I'm trying to wean myself from this divisive bullshit. For those of you who live elsewhere, count your blessings. Things are ugly here in the USA, with a surprising number of people eager to declare war on their friends and neighbors.
So, this will be the last time I post anything political. At least for 2005.
Next year, we'll talk about true stories that are too good to use, real people versus real characters, comforting agents and agents who are Rotweillers, crappy freelance copy editors and other things related to writing. I promise.
In the meantime, if you've had any fallouts with friends or family over politics, feel free to vent here. It seems to be going around.
5 comments:
Jim: I write a column for my local newspaper. As you might imagine, it's fairly liberal in outlook. For a while, my wife also wrote her own liberal op-ed pieces for the paper.
One week my father wrote a letter to the paper--which the paper published--telling the world that he didn't want to be associated with either of us anymore.
I took him up on it. We didn't speak for a year after that. We finally reconciled once he was diagnosed with prostate cancer (which he beat, thank whatever gods there be).
I'll agree in principle that politics are never worth destroying friendships and families over.
But what do you do when it's your family that insists on forcing the issue? How much shit do you have to swallow in the name of family harmony? And at what point do you have to show family members that their own nasty words have consequnces?
In a political conversation, there's usually one who wants to escallate. (Rarely, both want it, in which case there's no hope.) I'm seldom the escallator, but the moderator. Not that I decide to agree, I just decide to put my emotions aside and listen and see if what they're saying makes sense, then work from there--if I see a flaw, I deal with it as calmly as possible. Both the stories above are showing something beyond what I've had to face, luckily (perhaps) for me.
But sliding to the side a little, the whole political situation makes me wonder at times about the use of my own blog-posts. I mean, who cares about plot v. character when the newspaper reads like a horror show? My only justification is so abstract: good fiction makes people more human. If you learn to write well, and thus make your readers more emotionally rounded mensches, then they'll make better voters and policy-makers. But it feels like tearing down the Great Wall of China with a teaspoon.

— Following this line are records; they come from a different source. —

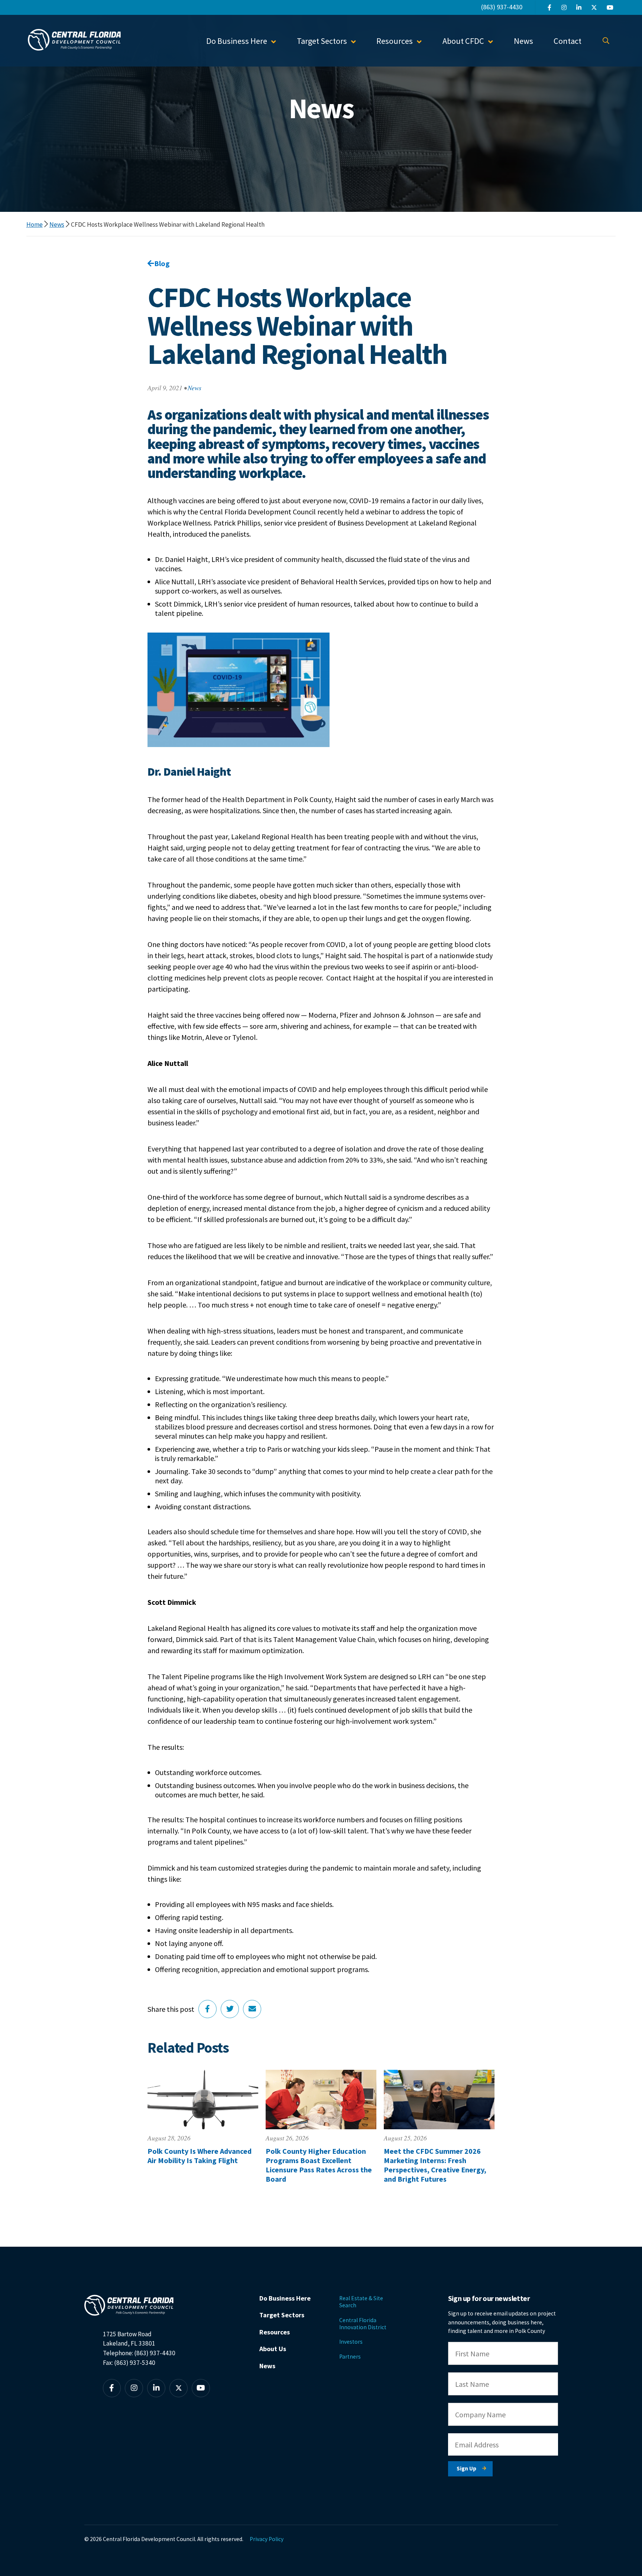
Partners (350, 2356)
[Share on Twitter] (230, 2009)
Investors (351, 2341)
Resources (274, 2332)
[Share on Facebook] (207, 2009)
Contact (567, 41)
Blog (162, 263)
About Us (272, 2348)
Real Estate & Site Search (361, 2302)
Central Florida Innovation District (362, 2324)
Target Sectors (281, 2315)
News (523, 41)
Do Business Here (285, 2298)
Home (34, 224)
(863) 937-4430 (501, 7)
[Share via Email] (252, 2009)
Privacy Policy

I made the decision not to post political stuff because I've come to the conclusion that it's all blather. You walk into the grocery aisle and find three thousand choices of breakfast cereal, but every four years we get only two choices for president.

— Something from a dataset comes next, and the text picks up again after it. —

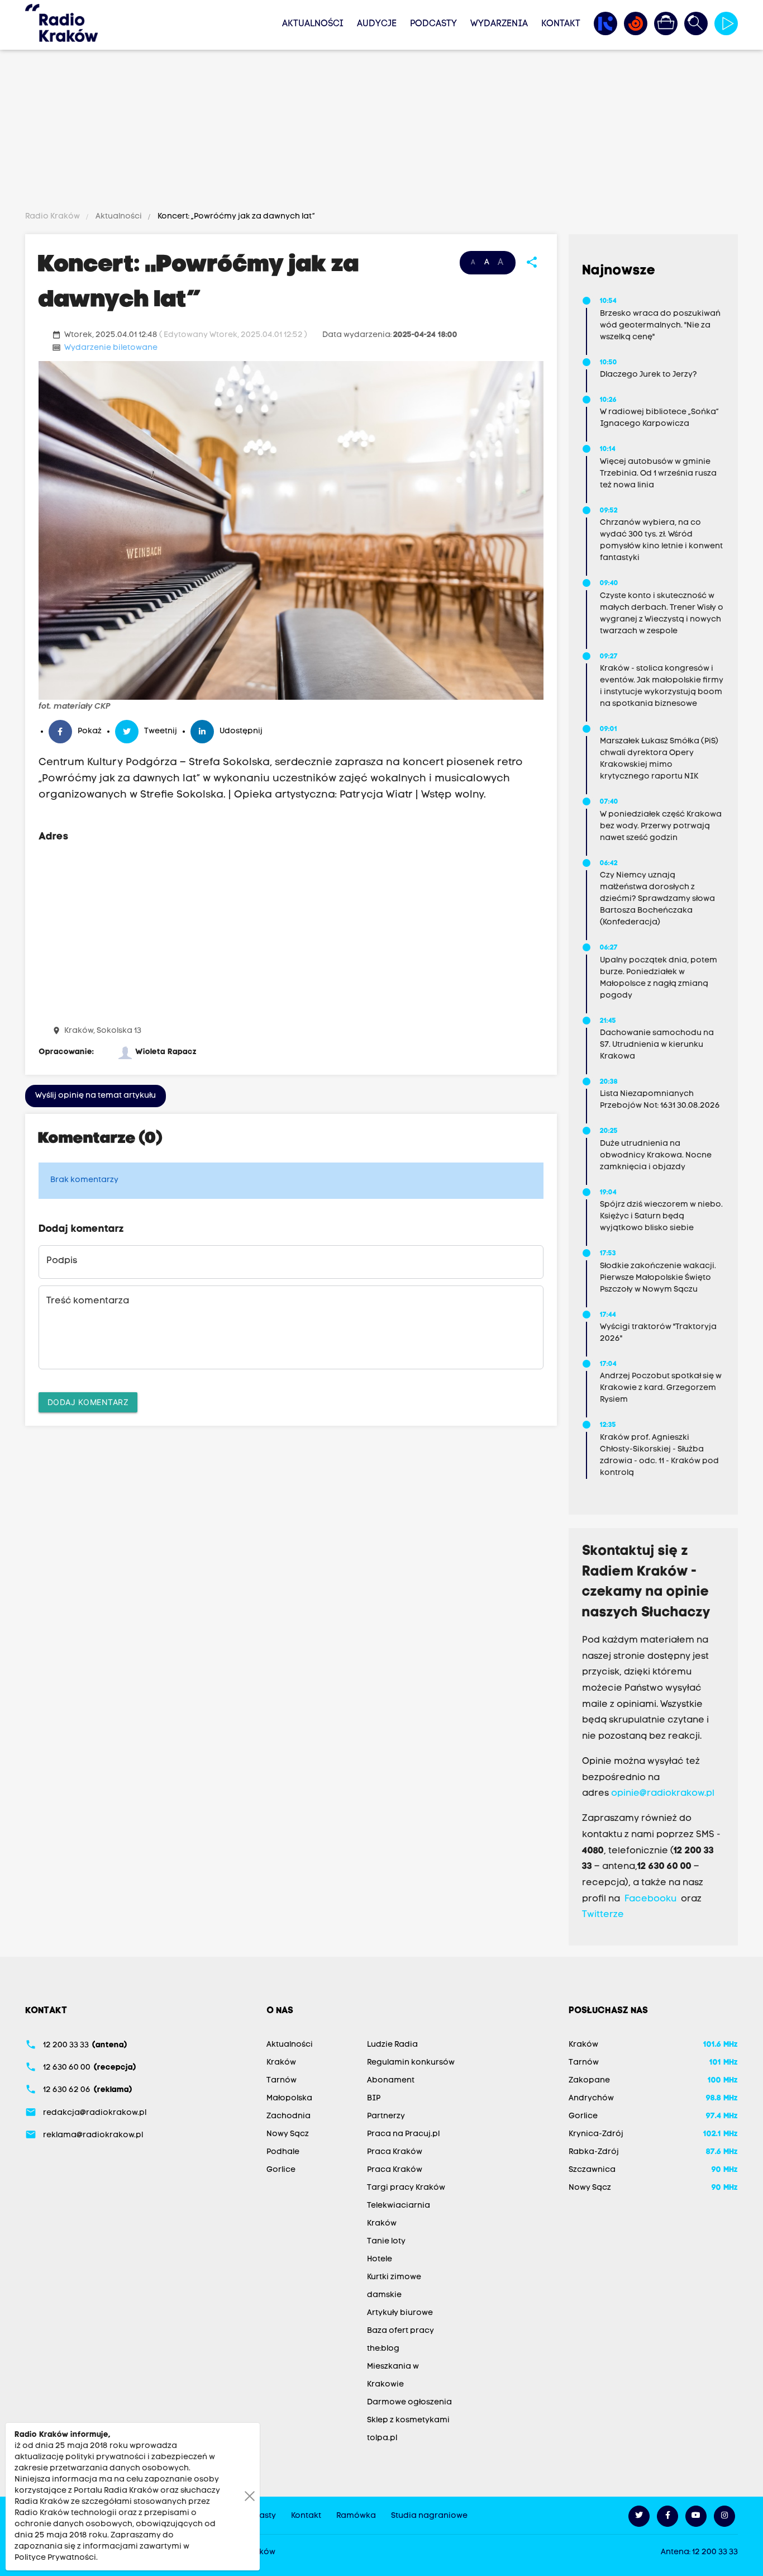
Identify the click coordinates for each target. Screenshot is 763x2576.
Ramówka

I'm at the point where I don't see anything getting better and all my reading and working to understand what's happening in the world does no one any good, least of all me. To answer your question, Olen, I'd be better off studying character, running scales, cleaning the house or walking the dogs. Those are things I can control. (Well, maybe not the dogs.) In 2006, I'm going to let the world sort things out without me. I'm tired of being angry. Of course, I said the same thing this time last year.
I play blues behind a woman who is a hard rightwinger. I didn't realize how hard right until we started talking about politics at a recent party. It started getting ugly and I said, "This won't work. We can't talk politics." So we choose to avoid the subject and we get along wonderfully.
I wish I had been that smart on Christmas night.
When trapped in a conversation with someone trying to convert me to different political views, I disengage and listen as a writer trying to understand how to illustrate character.